Re: Lost in encodings
by LanX (Cardinal) on Feb 07, 2020 at 20:16 UTC
    some hints:

    • Please use Data::Dump and/or Devel::Peek to check $str before and after.
    • I don't know in which context you are running your debugger, but it depends on the encoding of the console/editor how an utf8 character is displayed.
    • Try decode('UTF-8', $str,Encode::FB_WARN); to see if the $str is really an UTF-8 (update)

    Cheers Rolf
    (addicted to the Perl Programming Language :)
    Wikisyntax for the Monastery FootballPerl is like chess, only without the dice

Re: Lost in encodings
by LanX (Cardinal) on Feb 07, 2020 at 19:46 UTC
    update: sorry after rereading the OP I doubt the following is relevant in this case

    I can't test now, but I just tutored my colleagues in unicode+perl and the debugger reacted strange because of it's pre-settings and the win-console.

    (Maybe also dependend on the OS)

    My recommendation is to better test without debugger.

    Cheers Rolf
    (addicted to the Perl Programming Language :)
    Wikisyntax for the Monastery FootballPerl is like chess, only without the dice

Re: Lost in encodings
by misc (Friar) on Feb 10, 2020 at 06:35 UTC
    I'm not sure, what your problems are.

    However, probably a project of me could be some help.
    I modified the st (suckless terminal) to work with (only) the ASCII extended code.
    It's somehow a joke, but suddenly German Umlauts work like a charm, using vi, shell, andsoon. (Using CP1252)

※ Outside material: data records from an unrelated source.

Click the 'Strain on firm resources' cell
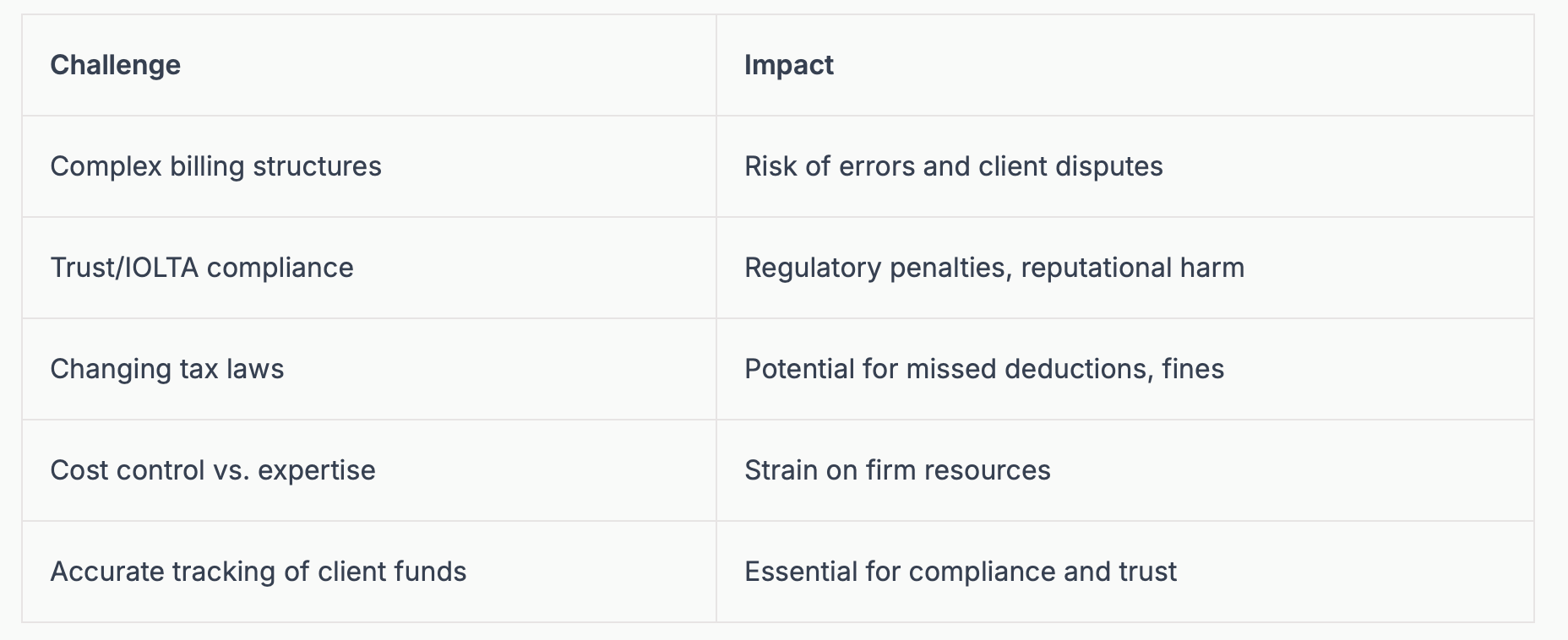 tap(896, 470)
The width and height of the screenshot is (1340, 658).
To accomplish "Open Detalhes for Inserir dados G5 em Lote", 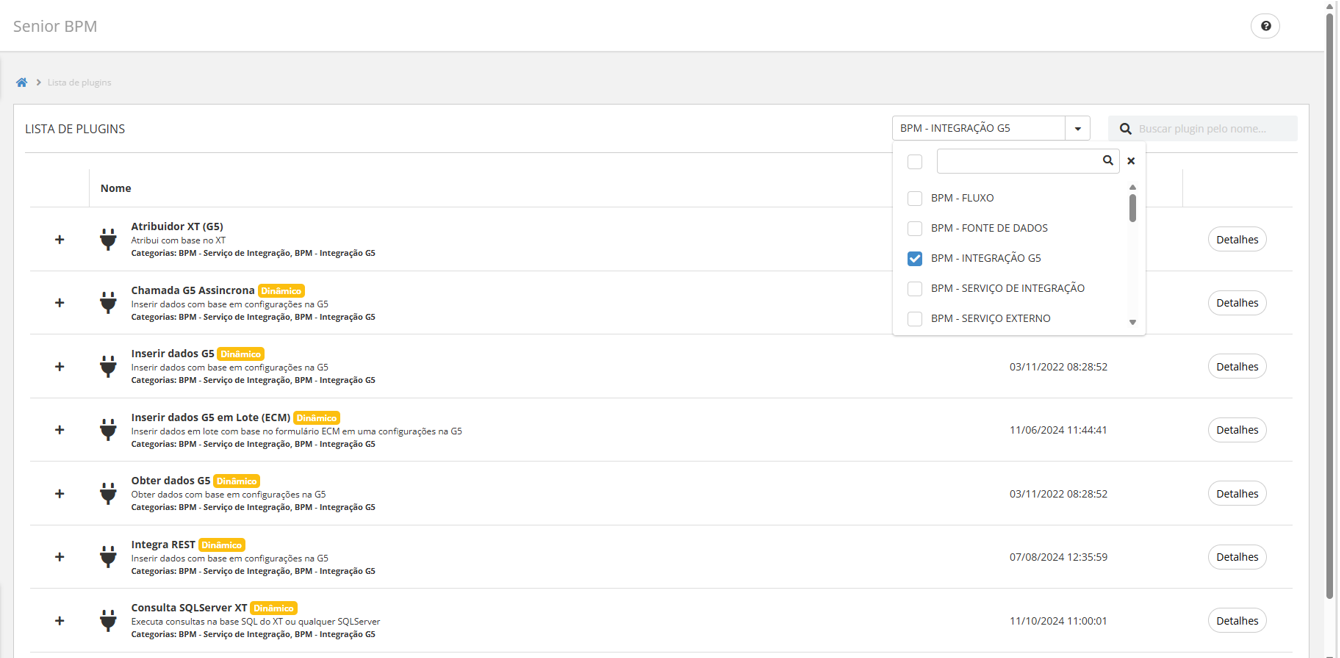I will point(1237,430).
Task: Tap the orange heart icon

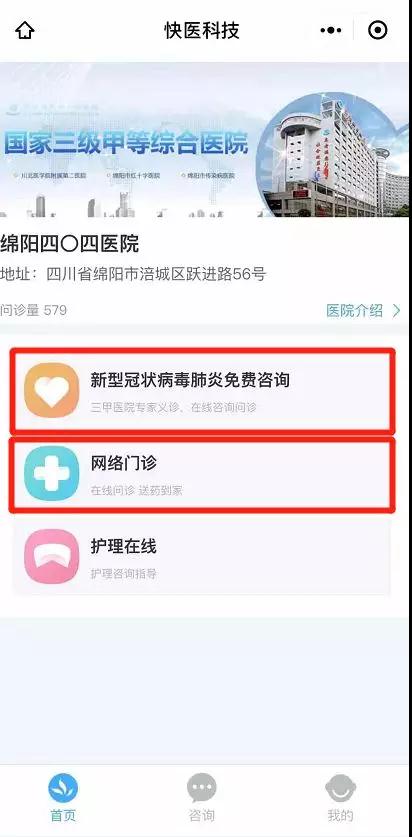Action: coord(52,391)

    https://github.com/michael105/st-asc

    (snip)
    Stripped unicode support in favour of the 256 chars (extended) ASCII table
        utf8 is an optional compiletime switch now
        (Most programs suddenly handle German Umlauts, etc.pp out of the box, using the ASCII table only.
        E.g. bash, vi, .. What is an interesting result. st has a quite good unicode handling,
        but until yet I always needed to dive into the configurations for 
        entering chars like ,, in unicode mode)
    
        Besides, instead of having a history buffer, which needs 15 Bytes per Glyph 
        (a Glyph is a char on the screen with text attributes and colors)
        - now each Glyph is 4 Bytes. What can be nicely optimized.
        I like having a responsive and resource saving terminal, 
        and I'm always keeping at least 10 terminals open at my development system,
        so that sums up.